Exercise aim – A single number is the answer here: the count of lines in the data below that include the word "agent".

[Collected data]
::::

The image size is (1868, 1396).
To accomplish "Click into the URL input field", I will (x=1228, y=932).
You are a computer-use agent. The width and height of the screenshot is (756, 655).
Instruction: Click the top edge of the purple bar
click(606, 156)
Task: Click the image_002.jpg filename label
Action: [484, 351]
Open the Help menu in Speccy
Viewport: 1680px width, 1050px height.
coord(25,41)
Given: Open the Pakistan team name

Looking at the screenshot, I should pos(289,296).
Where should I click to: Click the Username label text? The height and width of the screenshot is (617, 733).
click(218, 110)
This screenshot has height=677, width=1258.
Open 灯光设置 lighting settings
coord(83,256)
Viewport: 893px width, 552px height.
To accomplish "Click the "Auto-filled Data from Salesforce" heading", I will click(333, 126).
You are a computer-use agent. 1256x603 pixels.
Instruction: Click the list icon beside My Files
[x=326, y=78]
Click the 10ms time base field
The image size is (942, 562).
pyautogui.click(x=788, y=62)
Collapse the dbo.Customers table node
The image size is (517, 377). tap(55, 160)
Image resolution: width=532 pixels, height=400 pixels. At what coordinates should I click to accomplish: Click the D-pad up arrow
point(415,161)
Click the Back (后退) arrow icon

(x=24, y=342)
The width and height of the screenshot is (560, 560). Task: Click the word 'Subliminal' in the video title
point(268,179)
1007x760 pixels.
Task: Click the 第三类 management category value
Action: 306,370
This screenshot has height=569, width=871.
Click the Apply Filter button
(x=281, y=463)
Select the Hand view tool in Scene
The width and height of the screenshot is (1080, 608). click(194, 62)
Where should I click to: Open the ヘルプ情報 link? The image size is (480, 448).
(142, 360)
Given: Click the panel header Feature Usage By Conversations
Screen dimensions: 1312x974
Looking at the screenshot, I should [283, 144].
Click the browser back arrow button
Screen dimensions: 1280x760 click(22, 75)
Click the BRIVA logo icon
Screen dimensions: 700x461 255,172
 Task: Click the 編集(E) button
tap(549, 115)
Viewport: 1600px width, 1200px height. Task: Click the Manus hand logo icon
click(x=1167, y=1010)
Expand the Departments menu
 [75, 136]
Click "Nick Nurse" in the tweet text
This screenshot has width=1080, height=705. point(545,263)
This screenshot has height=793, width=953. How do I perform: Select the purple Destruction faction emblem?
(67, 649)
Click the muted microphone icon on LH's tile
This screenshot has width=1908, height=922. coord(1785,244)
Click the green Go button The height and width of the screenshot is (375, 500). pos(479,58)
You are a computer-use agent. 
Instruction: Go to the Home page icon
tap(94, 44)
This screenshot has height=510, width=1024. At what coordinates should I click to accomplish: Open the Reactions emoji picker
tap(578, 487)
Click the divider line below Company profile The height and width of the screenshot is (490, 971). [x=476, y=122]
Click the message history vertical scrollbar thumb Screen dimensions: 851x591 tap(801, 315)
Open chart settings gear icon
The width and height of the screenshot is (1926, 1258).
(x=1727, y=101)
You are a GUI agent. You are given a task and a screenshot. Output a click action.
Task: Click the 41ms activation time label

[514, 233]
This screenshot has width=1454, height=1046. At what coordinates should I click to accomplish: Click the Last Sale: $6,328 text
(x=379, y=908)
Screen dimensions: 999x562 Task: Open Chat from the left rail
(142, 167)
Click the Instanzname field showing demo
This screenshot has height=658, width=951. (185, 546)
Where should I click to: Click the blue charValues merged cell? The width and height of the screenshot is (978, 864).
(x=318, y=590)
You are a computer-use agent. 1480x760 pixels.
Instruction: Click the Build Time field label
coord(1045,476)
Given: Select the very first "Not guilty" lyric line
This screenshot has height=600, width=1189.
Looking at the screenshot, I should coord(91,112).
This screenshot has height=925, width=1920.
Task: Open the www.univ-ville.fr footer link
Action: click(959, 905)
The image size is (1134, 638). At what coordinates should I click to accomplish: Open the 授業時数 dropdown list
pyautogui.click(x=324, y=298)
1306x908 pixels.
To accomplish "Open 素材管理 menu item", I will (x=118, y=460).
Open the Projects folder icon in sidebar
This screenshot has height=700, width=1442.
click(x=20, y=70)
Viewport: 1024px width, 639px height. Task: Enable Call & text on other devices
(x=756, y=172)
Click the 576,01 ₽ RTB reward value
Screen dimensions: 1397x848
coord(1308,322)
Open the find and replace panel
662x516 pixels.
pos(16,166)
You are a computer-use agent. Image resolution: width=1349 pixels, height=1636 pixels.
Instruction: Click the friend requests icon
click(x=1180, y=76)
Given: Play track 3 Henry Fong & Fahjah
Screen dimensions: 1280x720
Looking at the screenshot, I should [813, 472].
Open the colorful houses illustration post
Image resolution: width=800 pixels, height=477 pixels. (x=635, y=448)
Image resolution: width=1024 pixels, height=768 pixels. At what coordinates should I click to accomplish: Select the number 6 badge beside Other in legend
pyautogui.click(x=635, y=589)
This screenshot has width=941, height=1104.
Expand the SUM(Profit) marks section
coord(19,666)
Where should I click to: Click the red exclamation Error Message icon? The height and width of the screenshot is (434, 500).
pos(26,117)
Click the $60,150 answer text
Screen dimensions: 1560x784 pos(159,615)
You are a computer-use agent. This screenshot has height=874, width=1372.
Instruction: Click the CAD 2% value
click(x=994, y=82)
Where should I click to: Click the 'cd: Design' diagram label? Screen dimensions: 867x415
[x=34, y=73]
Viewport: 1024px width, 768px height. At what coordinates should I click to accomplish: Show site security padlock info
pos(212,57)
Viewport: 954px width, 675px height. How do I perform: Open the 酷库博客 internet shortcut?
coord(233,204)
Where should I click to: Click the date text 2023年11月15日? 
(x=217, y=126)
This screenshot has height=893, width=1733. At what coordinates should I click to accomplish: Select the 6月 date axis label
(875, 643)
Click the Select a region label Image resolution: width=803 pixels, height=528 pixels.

::::

Finished task – 7